A senior SAS soldier who will likely be the final witness to testify in the protracted defamation trial launched by Ben Roberts-Smith has backed the war veteran on a key piece of evidence.
The serving elite soldier dubbed Person 81 began his evidence in the Federal Court on Wednesday nearly a year after the trial began.
He had risen through the ranks to captain and was heading the patrol to a Taliban compound known as Whiskey 108 in Afghanistan’s Uruzgan province in 2009.
He ordered the patrol commanders to clear the compound after Australian troops had dropped a series of 500-pound bombs on it.
After the infrastructure had been “significantly destroyed” Person 81 entered and distinctly recalls an Afghan woman was sweeping, and body parts among rocket paraphernalia.
And while he does remember a secret tunnel was found, he is unsure of where he was and how he was told.
Defence barrister Arthur Moses SC, representing Mr Roberts-Smith, asked if anyone informed him if Afghan fighting-aged males were found inside the tunnel.
“No,” he said.
The Victoria Cross recipient is suing for defamation The Age, The Sydney Morning Herald and The Canberra Times over 2018 reports claiming he committed war crimes in Afghanistan including murder, and acts of bullying and domestic violence.

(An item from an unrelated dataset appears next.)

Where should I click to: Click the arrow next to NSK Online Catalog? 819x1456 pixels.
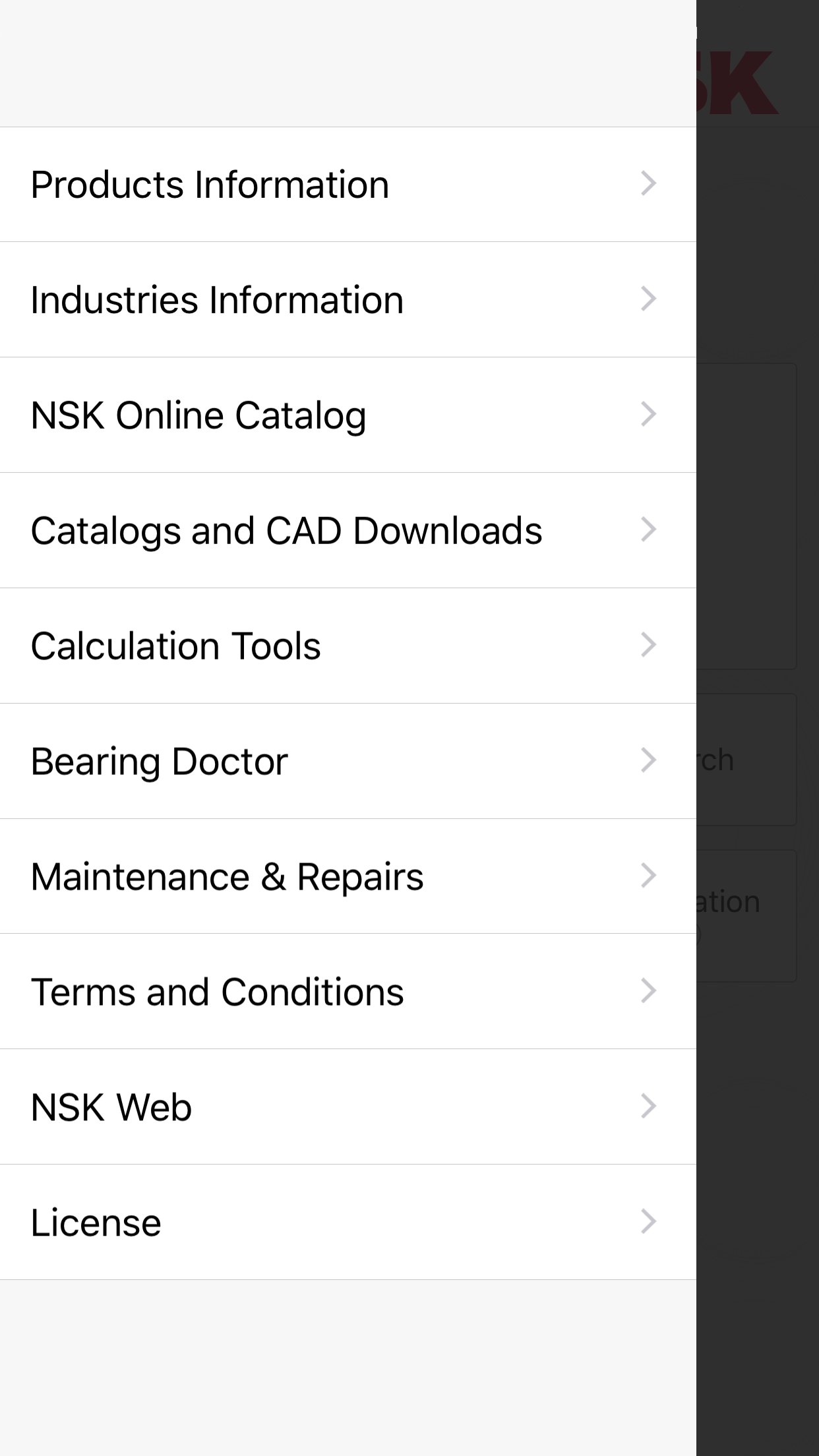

The 43-year-old denies all claims of wrongdoing, while the mastheads are defending them as true.
The newspapers allege two men did willingly surrender from hiding in the tunnel at Whiskey 108, and were subsequently taken prisoner by Australian forces.
The war hero is accused of throwing one of the men who had a prosthetic leg onto the ground and opening fire on his back
“It was an exhibition execution, he wanted people to see he was going to kill someone out there in front of everyone,” another soldier dubbed Person 24 previously told the court.
Another former SAS soldier testified that Mr Roberts-Smith forced the other prisoner to kneel and ordered his younger colleague to shoot him.
But the captain at the time denies ever seeing fighting-aged males coming out of the tunnel, nor did he see any prisoners taken captive.
And nobody in his troop told him unlawful activity had occurred that day, he said.
“What would you have done (if they had)?” Mr Moses asked.
“I would have reported it,” he said.
Most of Person 81’s evidence on Wednesday was concealed behind a closed courtroom.
He is due to resume his testimony on Thursday morning when the trial before Justice Anthony Besanko resumes.